Téhéran et Caracas forment une alliance économique

Publié le par La Gazette du Citoyen

Par Farian Sabahi pour Il Manifesto le 14 juin 2022

Contraints l'un à l'autre par les sanctions américaines, Nicolas Maduro a rencontré Ebrahim Raisi dans la capitale iranienne et signé un accord de coopération pour les 20 prochaines années.

Nicolas Maduro et Ebrahim Raisi à Téhéran

Nicolas Maduro et Ebrahim Raisi à Téhéran

Des vols directs entre Téhéran et Caracas seront opérationnels à partir du 18 juillet. L'idée est «de développer le tourisme entre les deux pays, afin que les touristes iraniens puissent profiter des beautés des Caraïbes, des Andes et de l'Amazonie».

C'est ce qu'a déclaré samedi le président vénézuélien Nicolas Maduro en visite à Téhéran où il est arrivé après avoir fait escale en Turquie et en Algérie. Avec son homologue Ebrahim Raisi, Maduro a signé un accord de coopération qui sera valable pour les 20 prochaines années. L'Iran et le Venezuela sont respectivement les premier et quatrième détenteurs de réserves prouvées de pétrole dans le monde. Les deux pays sont sous embargo, traversent une période de récession et connaissent une inflation à deux chiffres. Les protestations contre le coût élevé de la vie ont dans une certaine mesure délégitimé les gouvernements.

La soi-disant économie de la résistance n'est pas toujours la réponse aux difficultés, notamment dans le cas du Venezuela où les sanctions ont frappé là où la gestion des affaires publiques par Chavez puis Maduro avait été la plus mauvaise. Ce qui pousse les deux pays dans les bras l'un de l'autre, ce sont les sanctions américaines qui, jusqu'à présent, n'ont pas déclenché de changement de régime ni à Téhéran ni à Caracas.

En Iran, la stratégie américaine de pression maximale a affaibli mais pas détruit l'économie.
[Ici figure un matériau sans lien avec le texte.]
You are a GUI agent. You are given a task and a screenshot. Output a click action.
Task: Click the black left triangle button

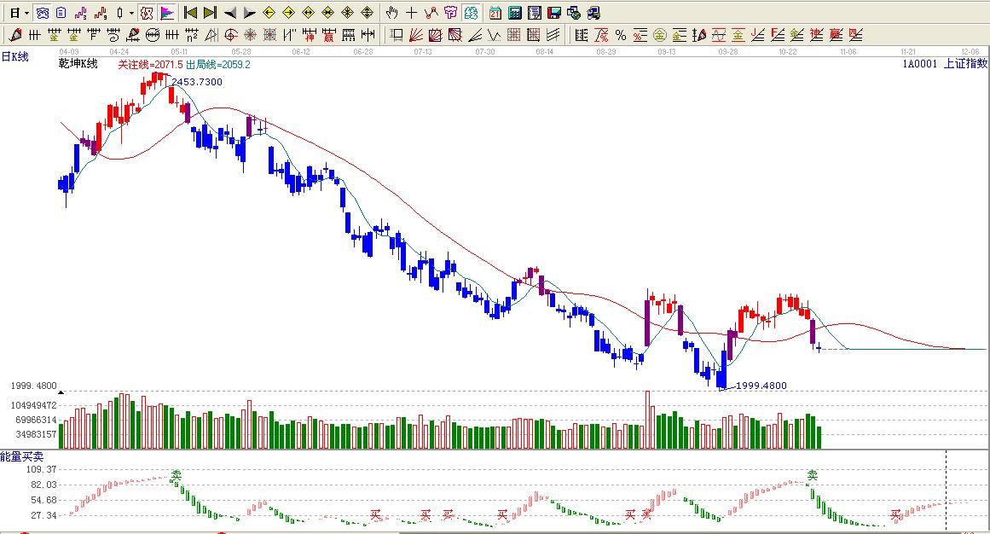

Le sous-sol est riche en pétrole et en gaz, mais les hydrocarbures représentent moins de 10% du PIB et l'économie ne dépend donc pas de l'or noir. De plus, avec la dévaluation spectaculaire du rial, les produits iraniens sont devenus plus compétitifs sur les marchés internationaux.

L'accord signé le 11 juin indique «la détermination des autorités des deux pays à renforcer les liens dans différents domaines», a déclaré Raisi. Les relations bilatérales étaient déjà excellentes à l'époque du leader socialiste Hugo Chavez (1999-2013) et se renforcent aujourd'hui avec son successeur Maduro. Outre l'accord stratégique mondial de 20 ans, dont les détails n'ont pas encore été divulgués, l'Iran et le Venezuela ont signé des documents sur une coopération politique, économique, pétrolière et pétrochimique.

«Téhéran a renforcé sa coopération avec Caracas ces dernières années dans la défense, l'armée, l'énergie, la révision et la réparation des centrales thermiques de raffinerie, les services techniques et d'ingénierie et l'économie», a déclaré Raisi.

Depuis quelques années, la collaboration entre Caracas et Téhéran se manifeste dans divers secteurs. A commencer par le secteur des hydrocarbures. En 2020, le Venezuela avait reçu deux cargaisons de carburant et de ses dérivés en provenance d'Iran. En mai de cette année-là, le président Maduro avait utilisé le prétexte d'acheter de l'essence à l'Iran pour limiter la quantité de carburant vendue sur le marché intérieur à des prix subventionnés et pour vendre les quantités suivantes aux prix du marché international. Comme les autorités iraniennes l'avaient déjà décidé en novembre 2019, une décision qui avait déclenché une série de manifestations dans une centaine de centres urbains de la République islamique.

Toujours dans le cadre d'une collaboration de longue date, dans le palais présidentiel de Raisi les deux chefs d'Etat ont assisté au lancement au Venezuela d'un pétrolier fabriqué en Iran. Il s'agit de la deuxième livraison d'une commande de quatre unités.

La collaboration est également active dans le secteur alimentaire, à tel point que dans un quartier de l'est de Caracas, un immense supermarché vend des produits de la République islamique. Désormais, le Venezuela produira des denrées alimentaires destinées à l'exportation vers l'Iran, contribuant ainsi à remplacer les approvisionnements précédemment en provenance d'Ukraine et de Russie.

Le prix de la nourriture monte en flèche à Téhéran car c'est toujours la population qui paie le prix des sanctions. Et les Iraniens ne manquent jamais une occasion de protester: enseignants pour les bas salaires et les conditions précaires, retraités pour la vie chère.